→ **Extrait**:
========================================================================
Impossible d’oublier le vendredi 13 mars 2020. Le cauchemar appelé COVID venait chambouler notre société et forcer, notamment, la fermeture de nos établissements d’enseignement.
Habitués de bouger en classe, combien d’enseignantes et d’enseignants se sont aménagé un bureau de fortune sur la table de cuisine, étant désormais vissés devant leur écran pour une période indéterminée ? Et sont apparus ou se sont aggravés, notamment, les maux de dos, les migraines et les sécheresses oculaires.
Carol-Anne Gauthier, enseignante au collège Champlain dans la région de Québec, en témoigne. « Malgré mes connaissances de base en ergonomie et mon portable surélevé, après quelques semaines, mon dos commençait à faire mal. Au printemps, je me suis acheté une chaise et un second écran qui m’ont coûté 700 $. »
========================================================================
→ **Données fournies**:
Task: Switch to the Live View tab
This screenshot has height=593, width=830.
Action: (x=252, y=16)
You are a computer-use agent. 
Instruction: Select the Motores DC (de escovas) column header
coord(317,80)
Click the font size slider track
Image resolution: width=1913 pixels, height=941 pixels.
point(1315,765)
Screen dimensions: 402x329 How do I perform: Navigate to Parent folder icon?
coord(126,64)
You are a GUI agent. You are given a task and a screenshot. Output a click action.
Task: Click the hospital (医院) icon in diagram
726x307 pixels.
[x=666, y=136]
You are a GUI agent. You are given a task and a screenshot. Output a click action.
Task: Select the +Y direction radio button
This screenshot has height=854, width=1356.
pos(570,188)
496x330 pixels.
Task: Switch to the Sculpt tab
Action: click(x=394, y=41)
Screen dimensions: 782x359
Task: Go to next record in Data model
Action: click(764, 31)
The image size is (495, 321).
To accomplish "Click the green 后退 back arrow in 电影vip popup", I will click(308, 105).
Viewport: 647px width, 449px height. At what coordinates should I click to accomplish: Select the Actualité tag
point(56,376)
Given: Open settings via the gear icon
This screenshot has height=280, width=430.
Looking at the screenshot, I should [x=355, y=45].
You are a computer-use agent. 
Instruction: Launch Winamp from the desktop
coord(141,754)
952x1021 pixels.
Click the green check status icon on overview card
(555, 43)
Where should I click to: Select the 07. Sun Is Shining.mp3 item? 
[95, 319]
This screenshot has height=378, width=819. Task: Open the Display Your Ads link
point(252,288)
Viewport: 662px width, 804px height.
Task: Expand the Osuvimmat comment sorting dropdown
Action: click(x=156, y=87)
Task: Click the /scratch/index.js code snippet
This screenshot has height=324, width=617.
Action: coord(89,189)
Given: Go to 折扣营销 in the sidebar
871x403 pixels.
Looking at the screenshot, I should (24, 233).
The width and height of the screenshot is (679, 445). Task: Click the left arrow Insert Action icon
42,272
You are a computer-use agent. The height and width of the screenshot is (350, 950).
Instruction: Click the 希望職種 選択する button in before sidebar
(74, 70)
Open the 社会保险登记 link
========================================================================
→ **Tâche à réaliser**: Recopiez sans rien changer la partie de l'extrait sur le télétravail des enseignants qui commence par « Habitués de bouger » et se poursuit jusqu'à « les sécheresses oculaires. ».

→ **Réponse à l'exercice**:
Habitués de bouger en classe, combien d’enseignantes et d’enseignants se sont aménagé un bureau de fortune sur la table de cuisine, étant désormais vissés devant leur écran pour une période indéterminée ? Et sont apparus ou se sont aggravés, notamment, les maux de dos, les migraines et les sécheresses oculaires.